# "Deployment Journey of a Reinforcement Learning Algorithm"
> "Step by step journey of a reinforcement learning algorithm into production AKS serving millions of simultaneous users"

- toc: true
- branch: master
- badges: false
- comments: true
- categories: [deployment]
- image: images/deployment-journey-reinforcement-learning.png
- hide: false
- search_exclude: false


## Introduction

Our team is working to improve the health and wealth of millions of current customers and acquire more customers in the future. One of the most effective and efficient way to achieve our goal is by getting an app into the millions of people. As it turns out, we already have a wonderful application which is downloaded by more than 3 million users as I write this post.
The mobile application has a carousel portion in the bottom half section of the home page where dynamic banners can be rendered. Each banner is utilized as a form of information, communication medium or an application feature. This is the first page that is seen by all users who successfully register and a portion of them clicking on the banner displayed registering their interest. 
Our team's goal is to increase engagement within the app. The first step was to understand the source of users who were clicking the banners, why are they willing to go into exploring app via banners after registering while others would go on to explore the app via other routes.

## Problem statement

The goal was to increase user engagement within the app by understanding user’s interest in a variety of banners and then leverage the results across the app.

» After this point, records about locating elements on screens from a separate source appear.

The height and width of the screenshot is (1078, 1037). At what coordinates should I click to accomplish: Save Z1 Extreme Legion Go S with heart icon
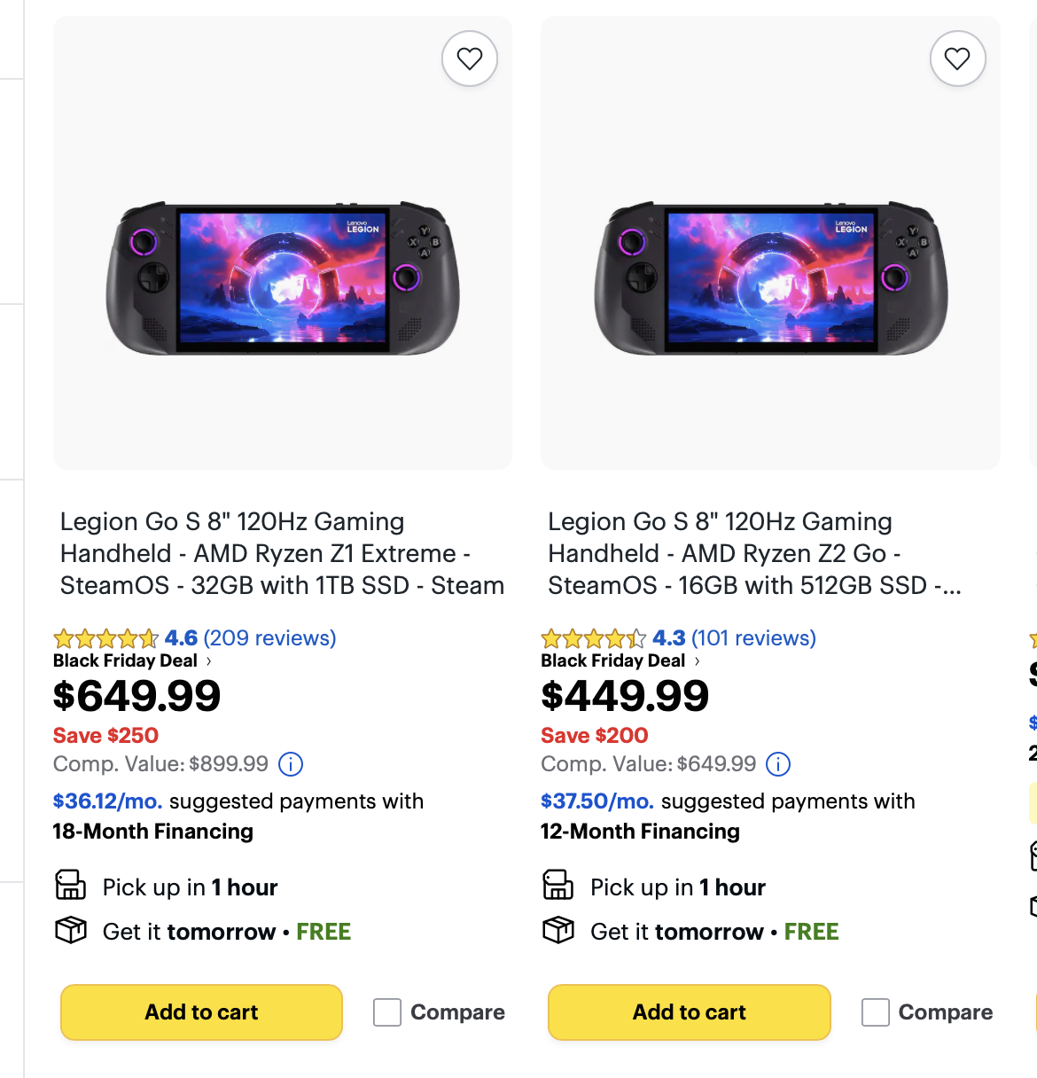click(x=469, y=59)
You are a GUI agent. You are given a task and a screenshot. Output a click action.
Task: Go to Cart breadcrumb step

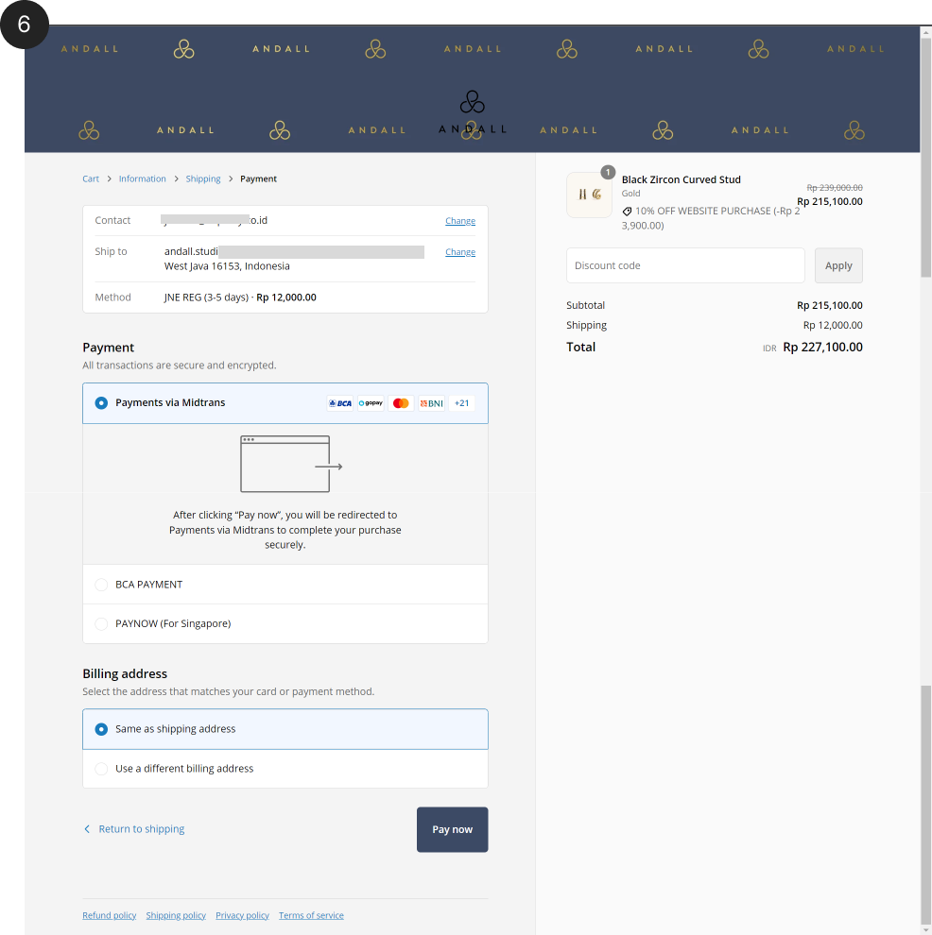[x=91, y=179]
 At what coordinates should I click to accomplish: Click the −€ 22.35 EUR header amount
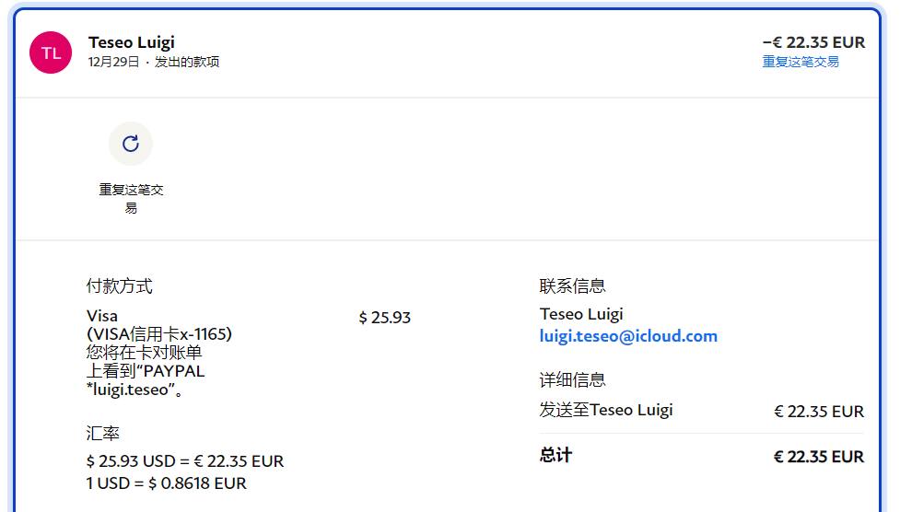[813, 42]
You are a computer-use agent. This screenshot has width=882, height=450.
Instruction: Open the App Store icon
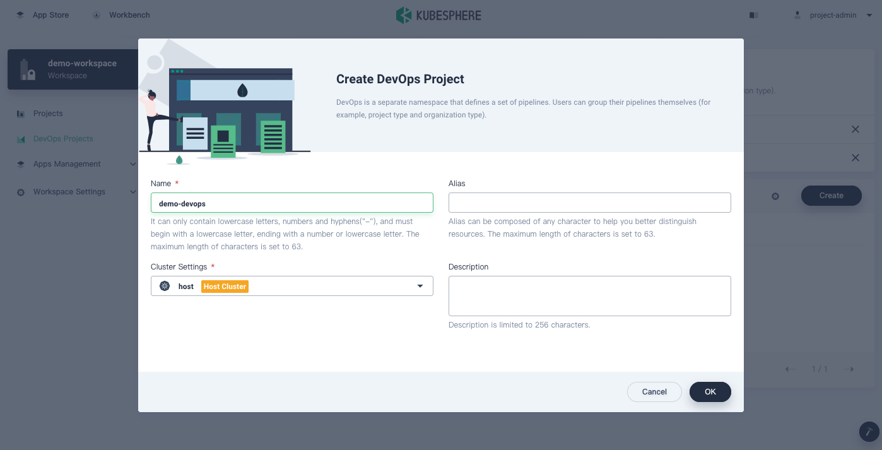click(21, 15)
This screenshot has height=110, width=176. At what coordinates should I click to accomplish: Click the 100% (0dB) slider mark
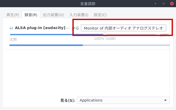pyautogui.click(x=105, y=39)
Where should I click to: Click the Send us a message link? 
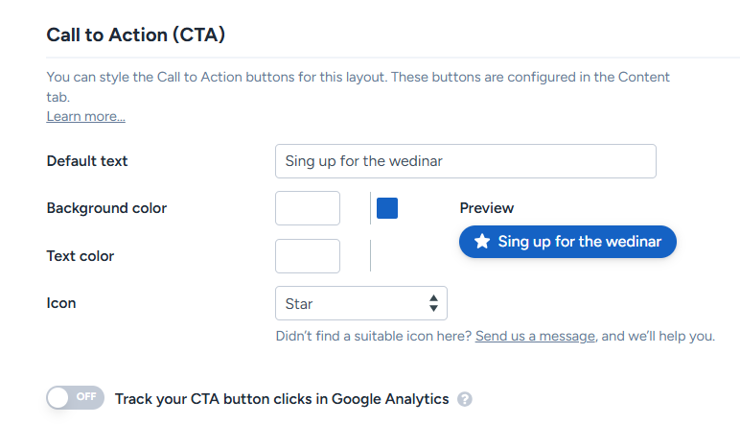click(535, 336)
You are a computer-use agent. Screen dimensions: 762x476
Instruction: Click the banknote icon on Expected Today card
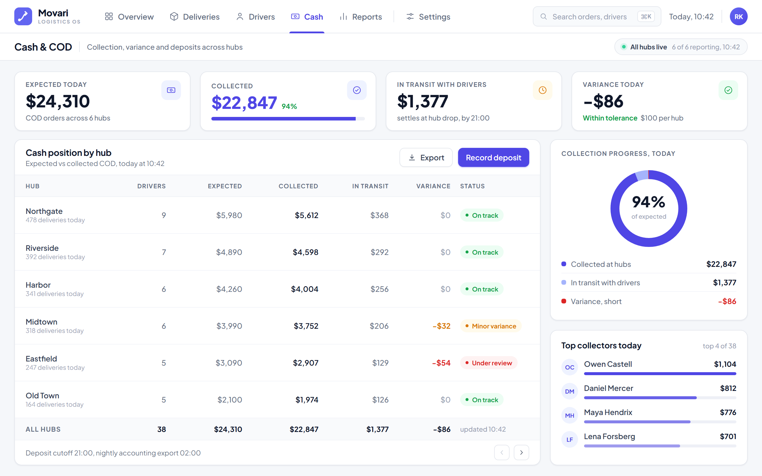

we didn’t have existing data about user interaction with the app neither did we have enough time at hand to perform that activity. We were also looking at an incoming huge inflow of new users expected in near future due to the planned marketing campaigns. We were essentially looking at a cold start problem to improve engagement since, we would know little about the new users and time to market was a very important factor. We were expected to go live within two weeks duration with a solution to make the best out of data available at hand.

## Solution

Bayesian bandits with Thomson sampling ticked all boxes as follows:
1. It requires no data or less to start with compared to other options
2. It will learn incoming users/data and start recommending banners 
3. Can work with new banners configured as new arms

The next phase of the project was also discussed where we agreed to work on building contextual bandits. In this post, I will be talking more about how we used various tools and technology making deployment possible. I will not be talking about how the recommendation algorithm works and the technology stack used to achieve it.

## Deployment

![](images/deployment-journey-reinforcement-learning.png)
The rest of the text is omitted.